The Dragon Queen: The Tales of Guinevere
- First edition
- Author: Alice Borchardt
- Cover artist: Scott McKowen
- Language: English
- Genre: Historical novel
- Published: 2001 (Del Rey)
- Publication place: USA
- Media type: Print (paperback)
- Pages: 473
- ISBN: 9780345443991
- OCLC: 824183589
- Followed by: The Raven Warrior

= The Dragon Queen =

2001 novel by Alice Borchardt

The Dragon Queen (ISBN 0-553-81512-1) is a 2001 fantasy novel by Alice Borchardt based on the legend of King Arthur. The story is set in the Dark Ages and follows a young girl called Guinevere who has inherited magical powers.

==Synopsis==
The story is sited in Britain just after the Romans have gone. Guinevere is the daughter of a pagan queen. Forced into hiding by the dreaded sorcerer Merlin, Guinevere grows up under the protection of a shapeshifter and a druid and is watched over by dragons.

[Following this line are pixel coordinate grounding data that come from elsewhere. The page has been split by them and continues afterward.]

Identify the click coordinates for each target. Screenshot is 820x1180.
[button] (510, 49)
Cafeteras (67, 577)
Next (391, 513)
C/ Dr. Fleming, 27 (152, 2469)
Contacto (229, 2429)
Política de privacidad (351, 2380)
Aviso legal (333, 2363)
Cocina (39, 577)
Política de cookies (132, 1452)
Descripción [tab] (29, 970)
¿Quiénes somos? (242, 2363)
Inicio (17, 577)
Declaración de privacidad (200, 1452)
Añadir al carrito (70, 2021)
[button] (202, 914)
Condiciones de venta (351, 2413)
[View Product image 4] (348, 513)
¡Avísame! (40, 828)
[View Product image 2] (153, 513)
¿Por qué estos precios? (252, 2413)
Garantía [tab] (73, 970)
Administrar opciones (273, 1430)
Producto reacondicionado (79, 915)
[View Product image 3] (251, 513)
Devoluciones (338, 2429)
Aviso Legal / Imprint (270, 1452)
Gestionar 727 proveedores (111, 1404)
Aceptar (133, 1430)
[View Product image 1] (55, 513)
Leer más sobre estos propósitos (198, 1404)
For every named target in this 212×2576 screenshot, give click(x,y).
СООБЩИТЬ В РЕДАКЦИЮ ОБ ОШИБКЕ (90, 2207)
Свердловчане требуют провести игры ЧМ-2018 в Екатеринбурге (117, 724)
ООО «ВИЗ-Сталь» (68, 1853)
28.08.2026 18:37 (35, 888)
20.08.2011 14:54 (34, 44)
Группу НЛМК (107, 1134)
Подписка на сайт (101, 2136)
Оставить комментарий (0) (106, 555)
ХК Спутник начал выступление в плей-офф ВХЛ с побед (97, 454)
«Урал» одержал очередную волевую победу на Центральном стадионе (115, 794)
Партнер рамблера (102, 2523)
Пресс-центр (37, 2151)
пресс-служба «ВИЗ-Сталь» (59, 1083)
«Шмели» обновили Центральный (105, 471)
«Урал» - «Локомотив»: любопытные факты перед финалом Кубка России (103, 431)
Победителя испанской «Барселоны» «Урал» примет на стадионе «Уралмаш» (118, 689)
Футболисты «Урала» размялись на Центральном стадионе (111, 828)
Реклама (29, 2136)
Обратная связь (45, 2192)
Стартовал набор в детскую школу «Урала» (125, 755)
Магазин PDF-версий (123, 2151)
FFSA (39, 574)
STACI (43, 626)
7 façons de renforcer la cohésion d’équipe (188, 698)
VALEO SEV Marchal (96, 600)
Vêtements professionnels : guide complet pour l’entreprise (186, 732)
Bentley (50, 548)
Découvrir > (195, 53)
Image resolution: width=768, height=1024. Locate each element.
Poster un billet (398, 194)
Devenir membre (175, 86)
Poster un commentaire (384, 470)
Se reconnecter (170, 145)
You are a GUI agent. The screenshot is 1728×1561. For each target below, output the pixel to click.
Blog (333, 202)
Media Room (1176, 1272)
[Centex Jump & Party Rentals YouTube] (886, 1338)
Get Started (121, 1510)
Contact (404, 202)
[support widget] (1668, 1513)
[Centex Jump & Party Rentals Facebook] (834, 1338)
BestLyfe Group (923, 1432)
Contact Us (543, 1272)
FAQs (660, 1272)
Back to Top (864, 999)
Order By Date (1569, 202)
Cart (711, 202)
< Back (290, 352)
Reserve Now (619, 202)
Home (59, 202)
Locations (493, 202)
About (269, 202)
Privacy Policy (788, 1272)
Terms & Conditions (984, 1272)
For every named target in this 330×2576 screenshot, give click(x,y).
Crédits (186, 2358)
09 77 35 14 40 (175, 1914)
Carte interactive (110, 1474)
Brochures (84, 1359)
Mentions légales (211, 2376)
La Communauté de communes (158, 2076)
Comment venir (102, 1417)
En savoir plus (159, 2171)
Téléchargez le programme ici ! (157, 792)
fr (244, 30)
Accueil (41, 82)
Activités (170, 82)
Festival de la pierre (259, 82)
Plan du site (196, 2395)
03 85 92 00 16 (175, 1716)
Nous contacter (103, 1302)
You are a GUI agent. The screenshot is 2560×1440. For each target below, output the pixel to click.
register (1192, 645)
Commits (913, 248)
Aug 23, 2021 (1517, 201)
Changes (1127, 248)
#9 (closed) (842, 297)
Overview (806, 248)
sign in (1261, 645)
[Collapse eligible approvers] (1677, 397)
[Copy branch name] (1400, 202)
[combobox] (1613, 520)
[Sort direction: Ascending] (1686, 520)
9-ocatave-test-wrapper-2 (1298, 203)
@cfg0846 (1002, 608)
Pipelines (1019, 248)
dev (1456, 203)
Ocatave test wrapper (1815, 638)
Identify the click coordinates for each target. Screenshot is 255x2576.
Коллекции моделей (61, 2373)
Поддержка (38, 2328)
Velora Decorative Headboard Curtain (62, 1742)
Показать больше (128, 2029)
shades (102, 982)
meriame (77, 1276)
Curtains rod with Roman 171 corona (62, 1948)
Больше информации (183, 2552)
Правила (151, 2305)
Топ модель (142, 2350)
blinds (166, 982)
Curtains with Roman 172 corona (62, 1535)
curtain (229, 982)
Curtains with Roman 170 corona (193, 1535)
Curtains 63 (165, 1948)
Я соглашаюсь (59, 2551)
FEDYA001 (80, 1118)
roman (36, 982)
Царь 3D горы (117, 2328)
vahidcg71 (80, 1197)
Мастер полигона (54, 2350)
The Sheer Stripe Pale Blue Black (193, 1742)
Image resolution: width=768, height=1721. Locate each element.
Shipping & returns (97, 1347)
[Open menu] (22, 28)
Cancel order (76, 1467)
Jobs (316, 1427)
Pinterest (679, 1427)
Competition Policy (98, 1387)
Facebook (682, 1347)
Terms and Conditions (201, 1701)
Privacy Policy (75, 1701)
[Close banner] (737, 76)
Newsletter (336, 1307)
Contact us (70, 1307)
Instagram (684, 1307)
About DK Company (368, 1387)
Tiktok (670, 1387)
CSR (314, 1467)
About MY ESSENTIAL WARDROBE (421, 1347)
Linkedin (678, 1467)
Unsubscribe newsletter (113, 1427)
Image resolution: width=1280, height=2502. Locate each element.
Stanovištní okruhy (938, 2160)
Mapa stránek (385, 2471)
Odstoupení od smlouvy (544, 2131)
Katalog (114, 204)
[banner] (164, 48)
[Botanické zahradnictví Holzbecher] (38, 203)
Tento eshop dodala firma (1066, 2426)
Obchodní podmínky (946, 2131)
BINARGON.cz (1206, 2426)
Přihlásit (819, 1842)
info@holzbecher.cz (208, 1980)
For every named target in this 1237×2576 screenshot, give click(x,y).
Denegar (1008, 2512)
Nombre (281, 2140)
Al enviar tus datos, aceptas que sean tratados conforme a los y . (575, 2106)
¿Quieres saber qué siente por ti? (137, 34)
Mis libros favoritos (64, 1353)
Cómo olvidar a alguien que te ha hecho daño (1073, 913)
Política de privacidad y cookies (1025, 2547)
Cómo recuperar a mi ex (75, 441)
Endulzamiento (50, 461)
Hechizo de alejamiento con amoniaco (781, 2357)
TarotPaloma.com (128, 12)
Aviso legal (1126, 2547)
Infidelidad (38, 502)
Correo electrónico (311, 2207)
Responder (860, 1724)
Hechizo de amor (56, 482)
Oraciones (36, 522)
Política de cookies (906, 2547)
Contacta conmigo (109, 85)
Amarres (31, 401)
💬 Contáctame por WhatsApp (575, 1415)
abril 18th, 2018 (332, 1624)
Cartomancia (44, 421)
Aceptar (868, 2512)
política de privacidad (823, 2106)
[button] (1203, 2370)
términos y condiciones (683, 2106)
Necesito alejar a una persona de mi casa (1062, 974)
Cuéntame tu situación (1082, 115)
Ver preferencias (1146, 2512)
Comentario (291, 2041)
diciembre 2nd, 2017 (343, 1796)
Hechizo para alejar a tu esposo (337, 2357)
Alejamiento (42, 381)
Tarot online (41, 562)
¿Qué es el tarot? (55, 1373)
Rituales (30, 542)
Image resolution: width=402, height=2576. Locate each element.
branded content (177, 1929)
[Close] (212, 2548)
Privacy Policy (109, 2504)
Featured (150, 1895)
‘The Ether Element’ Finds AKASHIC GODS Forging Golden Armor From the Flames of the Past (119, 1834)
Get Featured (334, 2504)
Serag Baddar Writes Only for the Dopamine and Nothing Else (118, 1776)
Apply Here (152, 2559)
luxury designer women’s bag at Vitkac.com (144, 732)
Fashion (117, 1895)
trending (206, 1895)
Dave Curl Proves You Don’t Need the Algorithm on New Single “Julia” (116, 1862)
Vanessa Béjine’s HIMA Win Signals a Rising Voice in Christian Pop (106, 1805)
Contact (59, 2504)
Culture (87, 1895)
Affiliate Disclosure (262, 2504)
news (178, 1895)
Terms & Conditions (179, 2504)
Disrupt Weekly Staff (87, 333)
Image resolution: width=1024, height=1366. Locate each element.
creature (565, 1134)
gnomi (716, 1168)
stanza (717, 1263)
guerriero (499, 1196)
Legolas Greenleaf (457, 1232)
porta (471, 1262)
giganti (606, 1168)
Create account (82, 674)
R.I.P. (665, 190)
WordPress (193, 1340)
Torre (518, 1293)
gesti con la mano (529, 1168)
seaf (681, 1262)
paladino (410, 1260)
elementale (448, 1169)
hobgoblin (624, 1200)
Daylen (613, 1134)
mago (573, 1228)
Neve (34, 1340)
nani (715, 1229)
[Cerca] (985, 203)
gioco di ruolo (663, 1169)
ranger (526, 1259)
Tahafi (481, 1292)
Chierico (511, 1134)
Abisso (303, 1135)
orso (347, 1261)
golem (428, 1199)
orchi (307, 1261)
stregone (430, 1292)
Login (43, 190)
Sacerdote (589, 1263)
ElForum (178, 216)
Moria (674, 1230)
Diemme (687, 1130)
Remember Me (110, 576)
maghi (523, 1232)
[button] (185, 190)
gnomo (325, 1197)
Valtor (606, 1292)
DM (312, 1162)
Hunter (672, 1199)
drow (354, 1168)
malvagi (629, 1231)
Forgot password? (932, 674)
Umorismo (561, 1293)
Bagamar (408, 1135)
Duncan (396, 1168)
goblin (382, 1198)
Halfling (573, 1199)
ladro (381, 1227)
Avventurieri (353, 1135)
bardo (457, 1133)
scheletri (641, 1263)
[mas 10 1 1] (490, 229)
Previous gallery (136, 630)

Merlin tracks her down relentlessly, intent on stopping what has been foretold, that she will become Queen and Arthur King; a fate that will leave him powerless and forgotten. To Merlin's dismay, Guinevere has inherited magical powers great enough to stop him. With Arthur trapped in the netherworld, Guinevere calls upon magic and allies and undertakes her destiny: to one day become the Dragon Queen.

==Reception==
The Publishers Weekly review was favorable, stating "Borchardt ... paints a vivid portrait of the future queen, who is no pale Pre-Raphaelite princess" and "Borchardt further stakes her claim as a writer of breathtaking eloquence, reminding all, once again, that she is more than just Anne Rice's sister."

School Library Journal called it "a fresh and scintillating take on a well-loved theme."

The Dragon Queen has also been reviewed by the Romantic Times, Voice of Youth Advocates, Interzone, and Vector.

It was a 2001 Romantic Times Historical Romance of the Year nominee.